Review by Frank Plowright
It can seem It’s Lonely At the Centre of the Earth is all over the place, with mixed art styles, mixed methods of storytelling, breaking the fourth wall and startling differences in colour. The artistic variation reflects mood, the assorted avatars represent different facets of Zoe Thorogood’s personality, and the entire approach concerns her also being all over the place as she copes with the depression that’s afflicted her for ten years since her teens. As such it couldn’t differ more from the positive spin on tragedy Thorogood applied to The Impending Blindness of Billie Scott.
She decides to keep a journal for six months, and this is the result. However, to call this a journal falls way short of the mark. It’s more a stream of consciousness ramble across the months, stopping off to make a point, looking back at what might have gone better and analysing her feelings.

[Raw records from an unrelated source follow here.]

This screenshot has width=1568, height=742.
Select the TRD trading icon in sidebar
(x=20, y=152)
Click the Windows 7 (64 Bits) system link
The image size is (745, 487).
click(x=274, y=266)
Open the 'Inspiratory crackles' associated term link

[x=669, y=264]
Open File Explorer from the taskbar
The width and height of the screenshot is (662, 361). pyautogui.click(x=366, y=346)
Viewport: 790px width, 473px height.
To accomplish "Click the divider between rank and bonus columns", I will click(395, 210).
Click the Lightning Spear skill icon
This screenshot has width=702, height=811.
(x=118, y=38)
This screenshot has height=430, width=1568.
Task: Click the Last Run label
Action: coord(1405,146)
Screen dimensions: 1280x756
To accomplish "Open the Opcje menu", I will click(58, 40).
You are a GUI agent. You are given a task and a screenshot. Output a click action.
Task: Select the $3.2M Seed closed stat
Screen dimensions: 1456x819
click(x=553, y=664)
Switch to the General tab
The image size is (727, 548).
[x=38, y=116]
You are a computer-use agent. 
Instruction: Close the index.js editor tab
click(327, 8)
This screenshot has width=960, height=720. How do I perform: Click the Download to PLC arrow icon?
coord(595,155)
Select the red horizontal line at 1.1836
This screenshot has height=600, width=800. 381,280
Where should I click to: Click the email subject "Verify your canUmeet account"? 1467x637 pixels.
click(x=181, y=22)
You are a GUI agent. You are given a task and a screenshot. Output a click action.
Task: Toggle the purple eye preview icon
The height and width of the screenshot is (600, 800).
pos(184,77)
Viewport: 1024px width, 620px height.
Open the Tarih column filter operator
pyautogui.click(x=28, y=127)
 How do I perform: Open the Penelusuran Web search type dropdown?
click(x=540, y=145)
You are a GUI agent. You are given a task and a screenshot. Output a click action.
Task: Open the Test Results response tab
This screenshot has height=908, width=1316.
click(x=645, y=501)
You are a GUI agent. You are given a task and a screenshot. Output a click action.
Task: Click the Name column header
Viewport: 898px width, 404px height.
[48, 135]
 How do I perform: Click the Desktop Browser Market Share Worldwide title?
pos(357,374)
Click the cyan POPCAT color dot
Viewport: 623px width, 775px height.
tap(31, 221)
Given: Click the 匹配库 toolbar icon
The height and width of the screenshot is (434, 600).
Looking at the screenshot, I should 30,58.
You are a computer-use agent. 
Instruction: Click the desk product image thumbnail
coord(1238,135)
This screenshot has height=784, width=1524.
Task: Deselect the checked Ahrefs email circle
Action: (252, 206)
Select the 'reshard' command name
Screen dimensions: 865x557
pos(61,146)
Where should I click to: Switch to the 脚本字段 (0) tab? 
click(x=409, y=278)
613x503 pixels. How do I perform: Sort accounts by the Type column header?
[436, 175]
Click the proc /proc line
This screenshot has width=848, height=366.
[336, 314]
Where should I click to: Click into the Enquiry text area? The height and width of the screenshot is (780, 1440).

Art as therapy? Definitely. However, other graphic novels take depression as a topic, yet none have the sheer artistic verve Thorogood applies. While intended to represent the confusion felt, there’s nevertheless something orderly about the art even as it switches from visceral scratchiness to a precise portrait with psychedelic colour background. There is self-awareness about a facet of depression being self-absorption, seeing everything in the world in terms of oneself, and Thorogood satirises this while still pouring out her heart. It’s brutally honest, not sparing herself or readers, and that’s a good thing as too many of us still think the solution to depression is to pull yourself together and struggle through. It certainly seems the attitude of the head teacher shamed. Her response to a 14 year old girl concerned about four classmates who’d attempted suicide is to note it’s statistically likely before threatening to call the girl’s parents if she doesn’t return to class.
Some themes recur, distressingly suicide, with the reproduction of a suicide note written when fifteen, and the thought of starting again, which is incorporated into what becomes an extremely complex narrative. Like Churchill’s black dog, Thorogood personifies her depression, here as a grotesquely smiling floating head in a cloak, but it’s just one of so many interesting visual moments. Earlier selves are the baggage taken to the airport, clever juxtapositions occur and the talent shines from every page. And while the focus rarely drifts from the narrator, there are some compelling anecdotes as well.
Taking a meander through someone else’s mind isn’t always what you want it to be. In a different world being young and talented would reinforce the idea of life being worth living, but it isn’t the case for Zoe Thorogood, so heartbreakingly sad. It’s to be hoped that one day she’ll realise how intense honesty and natural inclination has resulted in a visually stimulating graphic novel the likes of which has rarely been seen.